Het verlengingsbesluit is op zichzelf bevoegd genomen, nu het door verweerder zelf is genomen en getekend. Het mandaatbesluit noch aangepast mandaatbesluit ziet ook op het nemen van een dergelijk op de voet van artikel 9 van de WTH genomen besluit. Doch nu het verlengingsbesluit is gebaseerd op een onrechtmatig huisverbod, ontbeert het verlengingsbesluit rechtsgrondslag en komt dat voor vernietiging in aanmerking wegens strijd met artikel 9, eerste lid, WTH.
4. Conclusie
Conclusie is dat beide bestreden besluiten voor vernietiging in aanmerking komen. Voor toepassing van artikel 6:22 Awb, zoals door verweerder verzocht, ziet de rechtbank geen grond, nu het geconstateerde gebrek niet is aan te merken als een vormvoorschrift als bedoeld in dat artikel. De overige beroepsgronden behoeven geen bespreking meer.

» Vastgelegde gegevens
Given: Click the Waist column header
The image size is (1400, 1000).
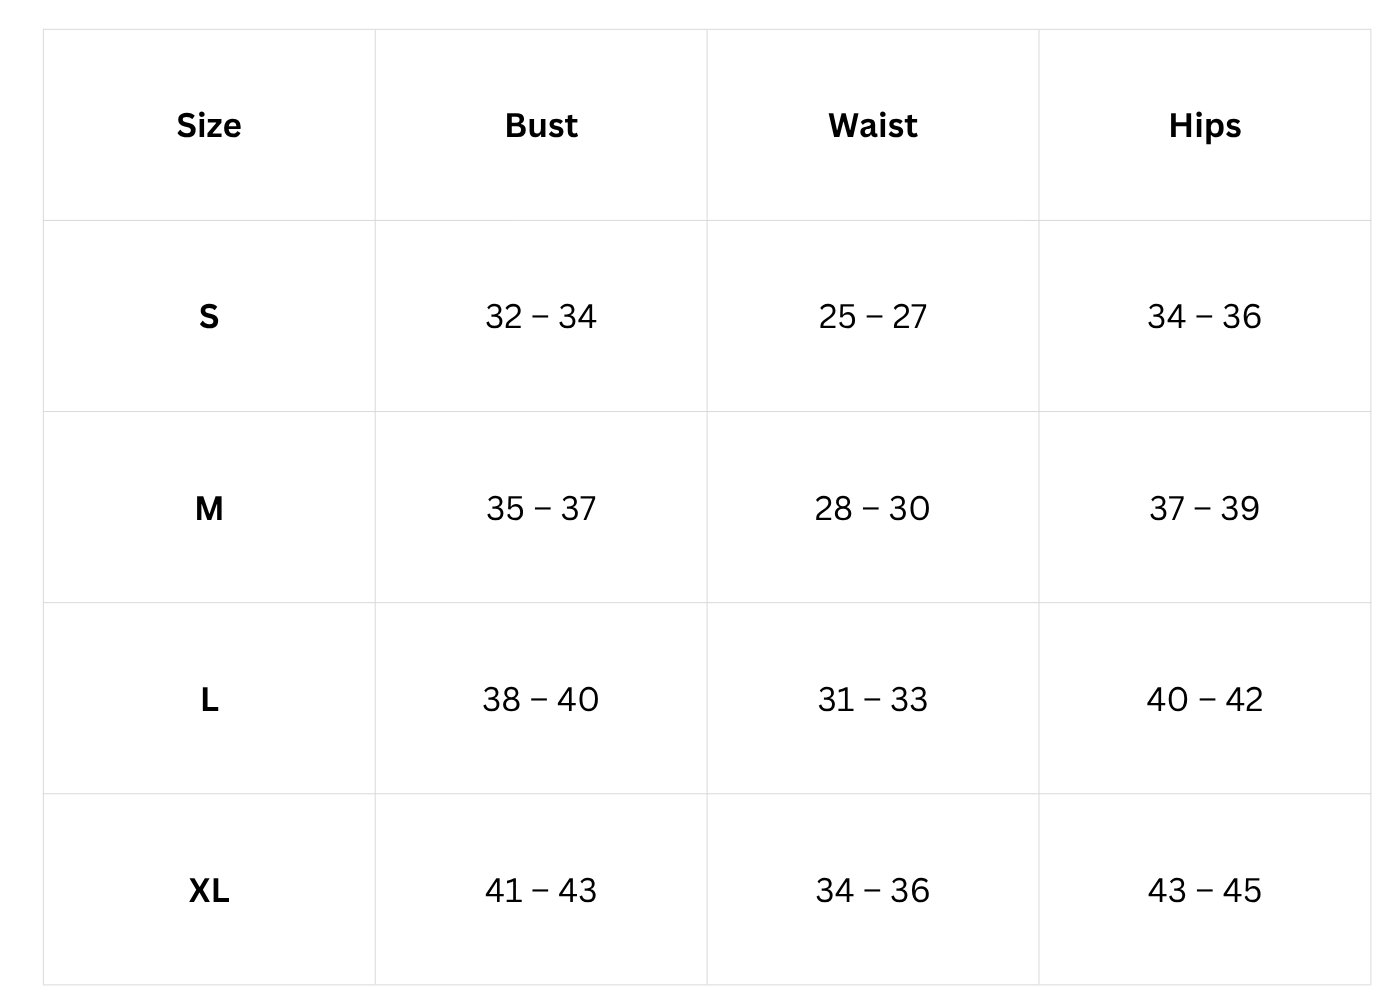Looking at the screenshot, I should click(873, 126).
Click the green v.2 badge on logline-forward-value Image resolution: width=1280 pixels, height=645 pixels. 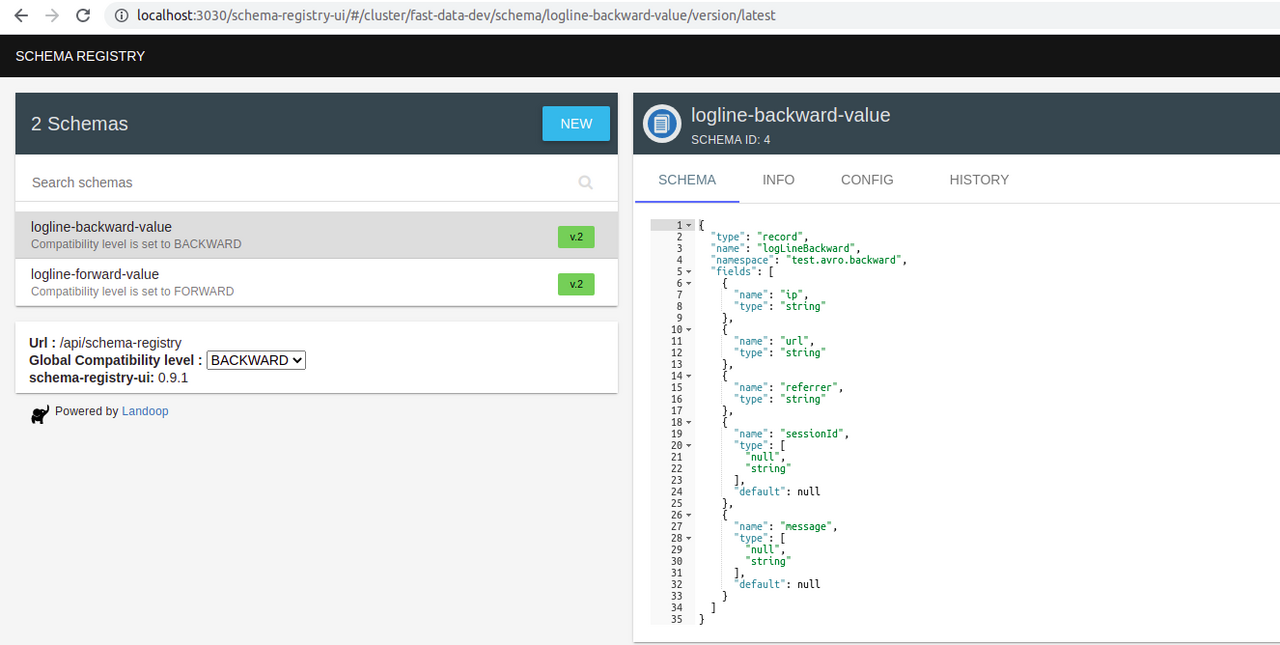point(576,284)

» Opdracht 1
Geef bij elke bewering aan of die klopt met de uitspraak over het huisverbod, met ja of nee en de doorslaggevende woorden letterlijk uit de tekst. (a) Het verlengingsbesluit is onbevoegd genomen. (b) De rechtbank ziet geen grond om artikel 6:22 Awb toe te passen. (c) De overige beroepsgronden worden nog besproken.
» Opdracht 2
Schrijf de uitspraak over het huisverbod verder, te beginnen na de laatste zin.

» Antwoordvak 1
(a) Nee: "Het verlengingsbesluit is op zichzelf bevoegd genomen, nu het door verweerder zelf is genomen en getekend."
(b) Ja: "Voor toepassing van artikel 6:22 Awb, zoals door verweerder verzocht, ziet de rechtbank geen grond"
(c) Nee: "De overige beroepsgronden behoeven geen bespreking meer."

» Antwoordvak 2
5. Proceskosten
De rechtbank acht termen aanwezig om toepassing te geven aan artikel 8:75 van de Awb en verweerder te veroordelen in de door eiser in verband met de behandeling van het beroep redelijkerwijs gemaakte proceskosten, welke zijn begroot op € 805,- aan kosten van verleende rechtsbijstand (1 punt voor het beroepschrift, 1 punt voor het verschijnen ter zitting en 0,5 punt voor een schriftelijke uiteenzetting naar aanleiding van door verweerder na de zitting nader verschafte inlichtingen). Daarbij is de rechtbank van oordeel dat de twee beroepen zijn aan te merken als samenhangende zaken, als bedoeld in artikel 3, eerste lid, van het Besluit proceskosten bestuursrecht. Andere kosten heeft eiser op het desbetreffende formulier niet aangeduid. De vastgestelde kosten dienen, aangezien eiser met een toevoeging ingevolge de Wet op de rechtsbijstand heeft geprocedeerd, ingevolge artikel 8:75, tweede lid, van de Awb te worden voldaan door betaling aan de griffier van deze rechtbank.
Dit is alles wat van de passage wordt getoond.